The fourth rule is really important apart from the campaign, “Pay close attention to the candidates’ promises.” This goes along with his sixth rule, “Believe that candidates can be sincere.” This is something that constantly annoys me. I think of myself as a fairly cynical person. But my cynicism is not automatic and most definitely not casual. Too many people use cynicism to justify supporting people and policies they can’t otherwise justify. I run into this in arguments with conservatives all the time: when their arguments become untenable, they throw up their hands and announce, “Well, they’re all crooks!” No they aren’t. And I know that conservatives who say this will not then choose not to vote; they will continue to vote with their “guts” — and that means they will vote for the conservative. But I also see a lot of casual cynicism among liberals. This bothers me even more, because it does cause liberals to just not vote. It was the whole Tweedledum and Tweedledee narrative that brought us President George W Bush.

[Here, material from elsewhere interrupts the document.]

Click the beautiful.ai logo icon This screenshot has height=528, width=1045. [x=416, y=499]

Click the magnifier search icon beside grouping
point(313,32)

In addition to this, it is well established that presidents really do follow through on their campaign promises. People have a tendency to listen closely to campaigns but then tune out after the new president starts to work. So they assume the candidates didn’t even try to follow through. But they do. What’s more, they usually succeed with regard to many of their promises. So believe candidates when they make promises.

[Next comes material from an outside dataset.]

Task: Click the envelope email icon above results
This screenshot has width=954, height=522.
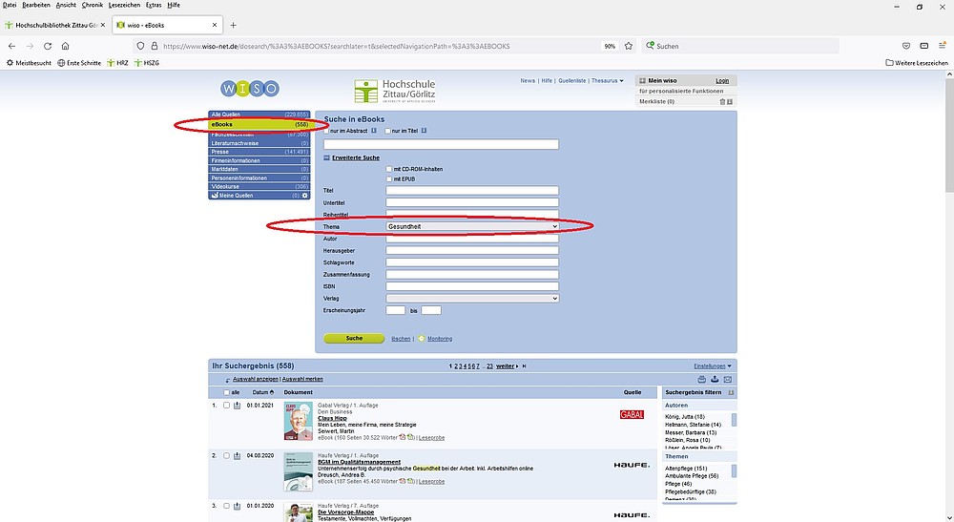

Four of Waldman’s rules are really just about paying attention what’s really going on in campaigns instead of the grand narratives that the media so love to create. He noted that changing positions are important in what they say about the changing parties — not anything about the candidates being unstable or “flip-floppers.” Judge the candidates’ private lives on how they would affect their presidencies. Pay attention to how candidates plan to affect their goals. With regard to this, Waldman noted, “If they’re saying they’ll amend the Constitution for some reason, don’t forget that actually, they won’t.” And above all, “Keep asking, ‘What does this mean for the next presidency?'”
But it is Waldman’s last rule that is the most important, “If your usual news sources suck, look around for some others.” I would put it differently, “Your usual news sources do suck!” That’s true of 99% of Americans. I recommend Democracy Now! and Al Jazeera America. The latter of these is especially good in being a network — but one that has a much greater focus on political substance than just about any other news network. Check our Reed Richardson’s article on the network, Can Al Jazeera America Save Cable News?

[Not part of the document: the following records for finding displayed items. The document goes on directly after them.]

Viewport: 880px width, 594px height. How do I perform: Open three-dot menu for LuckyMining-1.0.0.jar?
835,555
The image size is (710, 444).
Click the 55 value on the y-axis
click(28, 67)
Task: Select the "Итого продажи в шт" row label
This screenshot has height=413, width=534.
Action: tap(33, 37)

I think that Paul Waldman’s rules are very good. They can be boiled down to a single rule: stay focused on reality. But that makes the rules fundamentally liberal — in a modern American context. Because I really believe that all the Republican Party has to offer the people is an outlet for their fear and resentment. When a conservative tells me they take politics seriously, I know that the next thing out of their mouths will be some arcane subject only discussed deep in the bowels of conservative media: Solyndra or Benghazi or Jade Helm. On the right, being serious about politics means being a gnostic: having special knowledge that “they don’t want you to know about.” So obviously, Waldman is part of the liberal media conspiracy to get you to think about reality instead of the far more interesting “hidden reality.”
But just imagine if instead of new consumers following Waldman’s rules, the news providers did so. They won’t. That’s because news is a business. In a capitalism, businesses do whatever maximizes profits. So journalists live with great cognitive dissonance: they want to inform, but they know that they are paid to construct narratives and produce content to justify them. Doing better work would end with them working for less money, not more. So we can depend upon more coverage like we’ve gotten before: Al Gore exaggerates and George W Bush is a regular guy and Obama is an elitist and John McCain is a maverick. On a personal level, it really will help to follow Waldman’s rules. On a national level, it is business as usual. Yes: we are doomed.